I presume that most people who are blessed to have Christ as the integral part of their dying process would agree with me that we are taking the easy way home. All I have to do is glance at my crucifix to remember this. He actually went through pain that I’ll never have to experience, and He went through it twice. Just imagine His agony when the Father showed Him in the garden what He was to endure. What a teaching moment for us! Christ’s human nature pleaded to have this unbelievable pain removed. His love for me, however, by accepting this long and agonizing death, makes it easier for me to accept my “blessed discomforts” to show my love for Him.
I’ll never turn down prayers, and God knows I need them. Just imagine, brother, if I were facing this without my faith, without hope and without Christ’s love for me and mine for Him. So, when you pray for me, please add a prayer for those who do not know Him or even care to know Him. Pray that they will somehow learn to take “the easy way home.”
I have since visited and been by my brother’s bedside. I still can’t imagine him not being on the planet. I hope the notion of the Communion of Saints becomes even more real for me when he goes. I wrote a poem once that pictured the Communion of Saints not so much as a thick red theatre curtain separating all of us in the seats from those on stage, but rather a thin veil, perhaps of Irish lace, so that the closer I get, I can almost feel a loved one’s breath upon my face.

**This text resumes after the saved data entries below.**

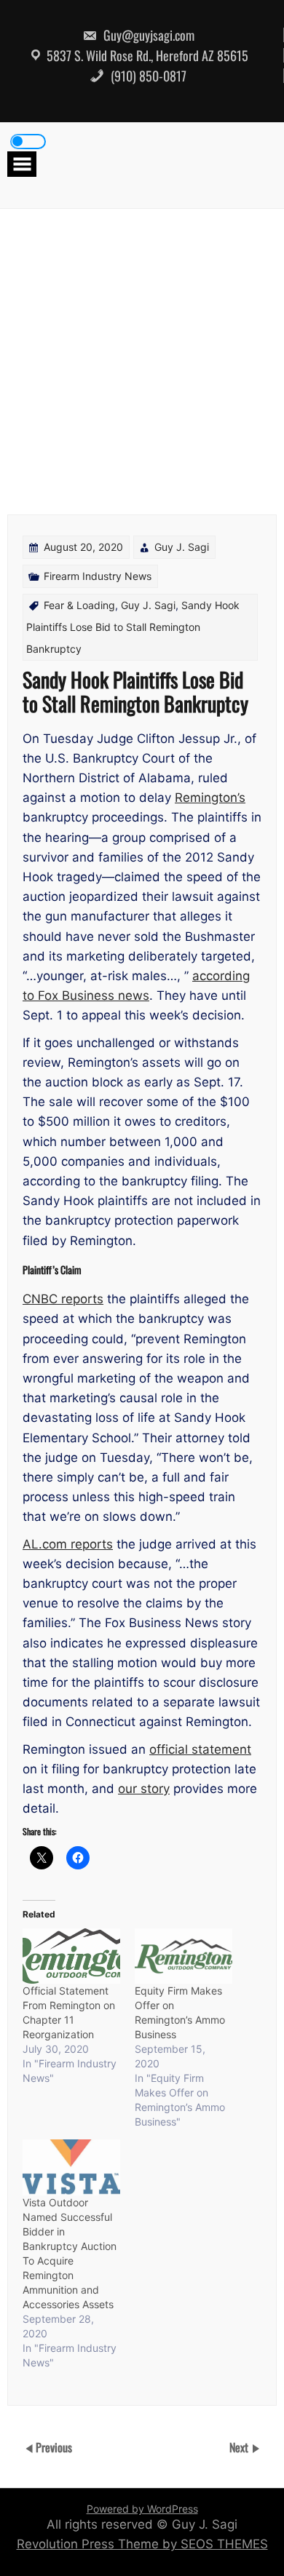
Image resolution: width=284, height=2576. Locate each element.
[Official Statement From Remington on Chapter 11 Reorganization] (71, 1956)
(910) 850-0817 (147, 75)
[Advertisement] (142, 358)
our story (144, 1788)
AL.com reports (68, 1544)
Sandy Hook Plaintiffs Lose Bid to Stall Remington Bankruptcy (133, 627)
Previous (54, 2447)
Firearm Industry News (97, 576)
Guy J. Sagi (181, 547)
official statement (200, 1749)
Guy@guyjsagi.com (147, 34)
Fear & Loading (79, 605)
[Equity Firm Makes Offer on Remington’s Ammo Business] (183, 1956)
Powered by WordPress (142, 2509)
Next (240, 2447)
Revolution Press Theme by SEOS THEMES (142, 2544)
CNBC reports (63, 1299)
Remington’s (210, 797)
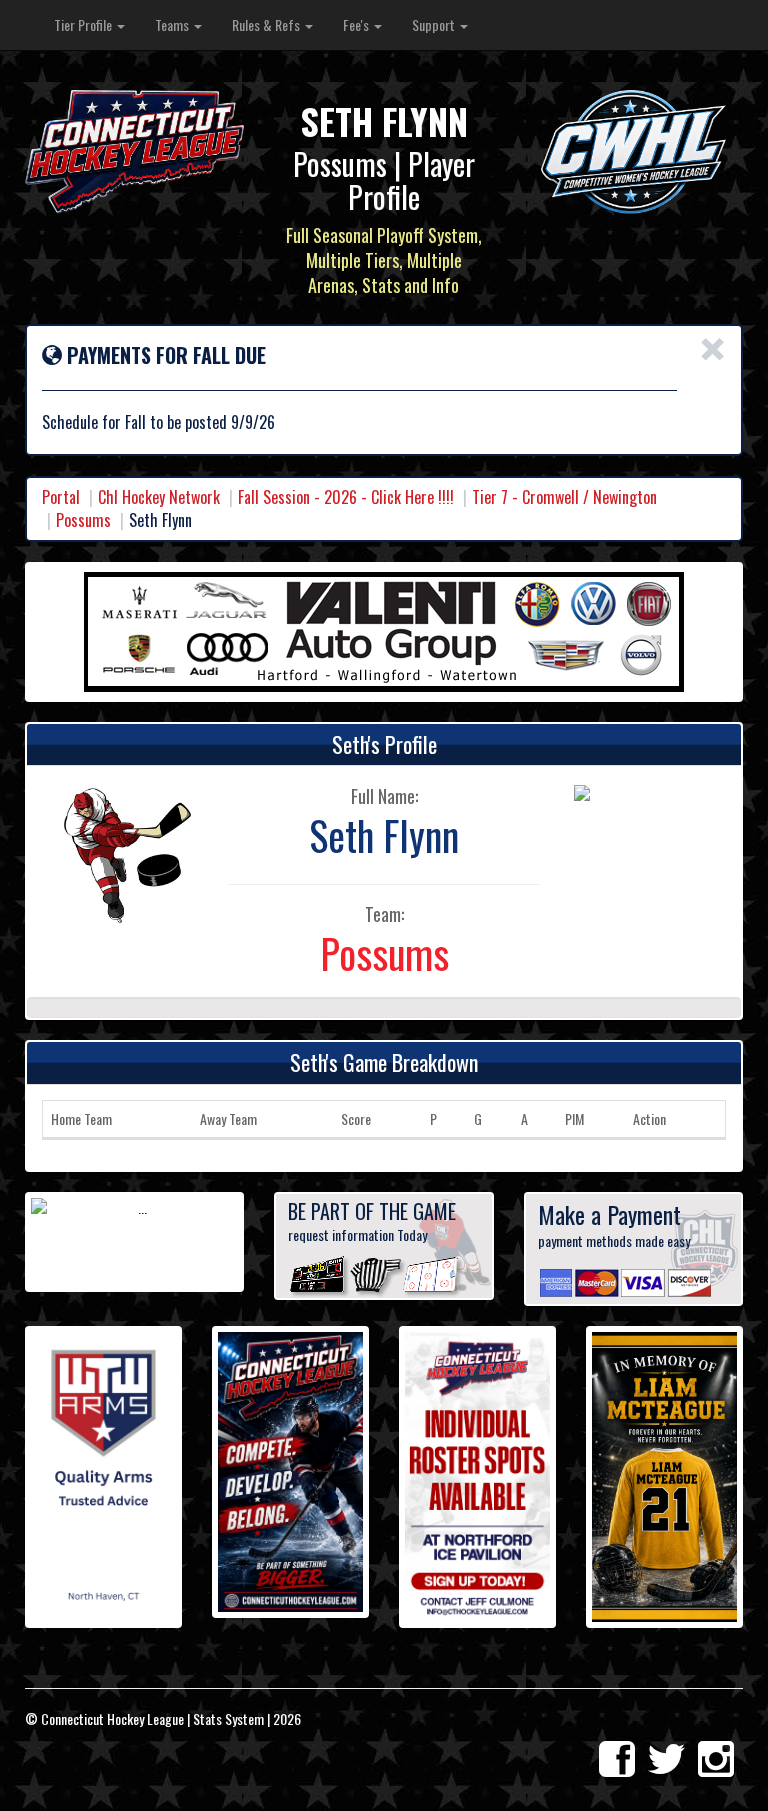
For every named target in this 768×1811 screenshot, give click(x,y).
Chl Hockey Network (159, 497)
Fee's (357, 24)
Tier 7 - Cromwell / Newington (564, 497)
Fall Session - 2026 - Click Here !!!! (346, 497)
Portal (61, 497)
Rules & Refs (267, 24)
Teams (173, 24)
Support (435, 24)
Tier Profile (84, 24)
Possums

Engaging the Communion of Saints can make the way home easier for all of us. But I still can’t fathom consciousness in the afterlife. I just don’t know what it looks like, what it feels like, because I am so very tied to this earthly flesh. But as the end nears, I think my brother is beginning to witness bits of a different scene; he’s beginning to feel the warm waves of paradise. When we were alone together, I asked him if he was afraid, and without missing a beat, he said, “No, brother, I’m not.” And I believe him … and that may have been one of the most important statements anyone has ever made to me.

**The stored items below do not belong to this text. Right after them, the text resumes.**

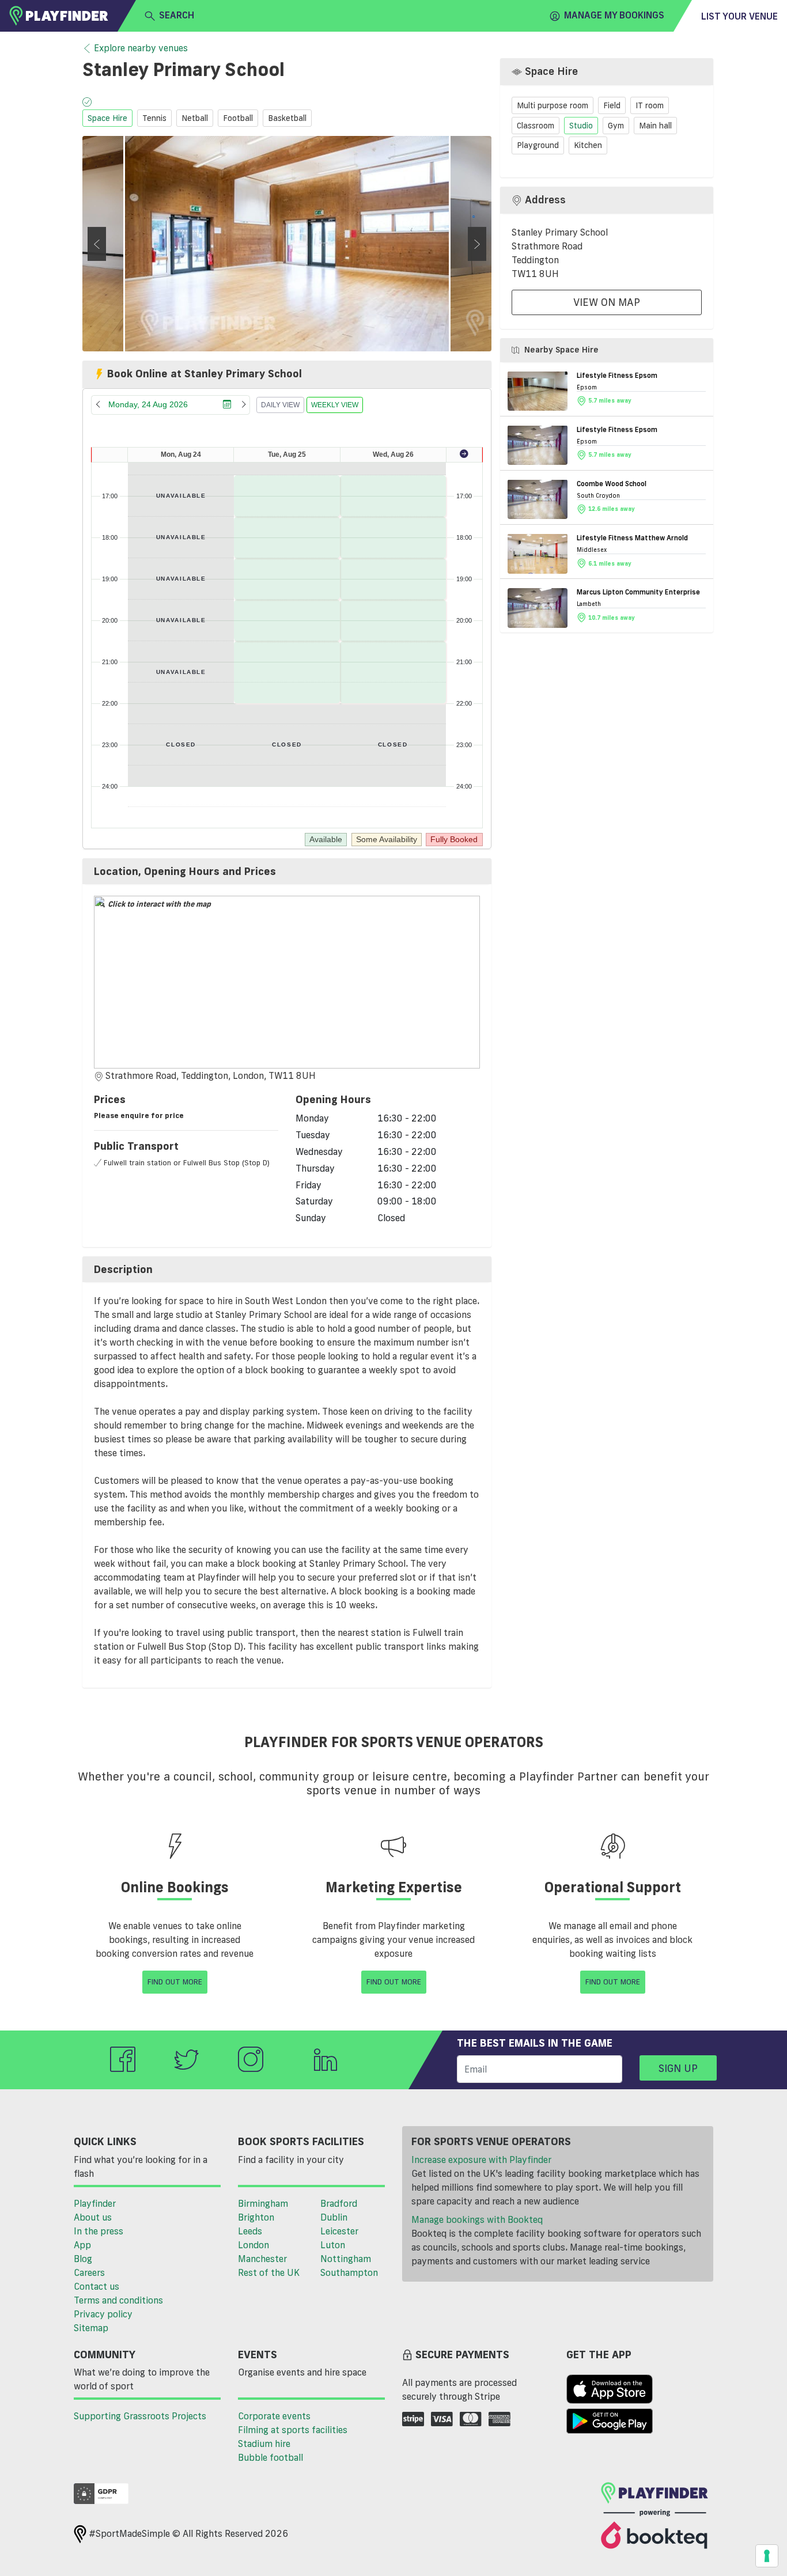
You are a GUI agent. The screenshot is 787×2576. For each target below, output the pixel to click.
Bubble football (270, 2457)
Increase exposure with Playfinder (481, 2159)
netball (194, 118)
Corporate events (274, 2416)
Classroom (535, 125)
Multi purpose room (552, 105)
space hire (107, 118)
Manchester (262, 2258)
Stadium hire (264, 2443)
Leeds (250, 2231)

The great Victorian writer George MacDonald said, “Beauty and sadness always go together.” Although I do understand that many people at death’s door do not have the physical capacity to engage a choice, my brother is fortunate enough to be able to choose to embrace the beauty, to surrender to God’s will in a way that surpasses my feeble attempts.
I constantly choose the hard way, the way of reason. The Irish poet W.B. Yeats said, “By reason we die hourly, by imagination we live.” It seems that if my brother’s imagination can take him to the garden of Gethsemane to hover over the suffering Christ, it can take him to a thousand other meaningful and helpful places. Perhaps these sojourns of the heart and soul are the rewards of a life of faith, experienced even in the last moments.

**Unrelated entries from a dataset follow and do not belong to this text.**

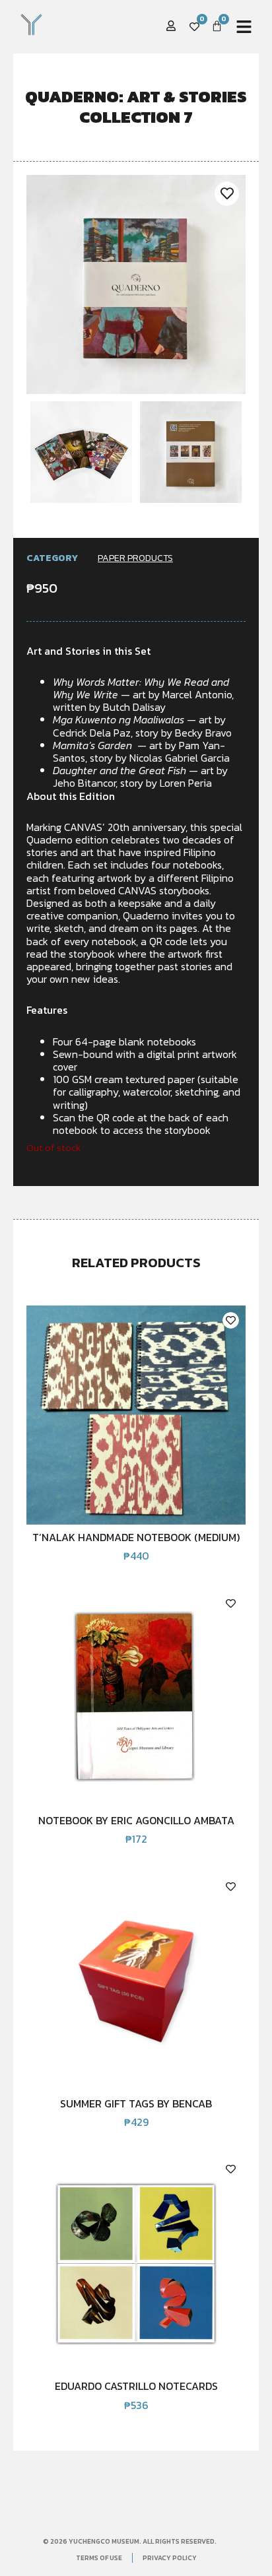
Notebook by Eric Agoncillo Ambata (136, 1820)
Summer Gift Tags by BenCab (136, 2103)
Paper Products (135, 558)
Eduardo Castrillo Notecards (136, 2386)
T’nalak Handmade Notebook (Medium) (136, 1537)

My brother is beginning to understand things that might be revealed only on a deathbed. He is feeling something that those of us going about our daily routines in the workaday world do not feel. He is at peace. My hero approaches the end of his life by accepting and welcoming the strong but graceful arms of his God reaching down to carry him off. And as of right now, he actually finds it easy … the easy way home.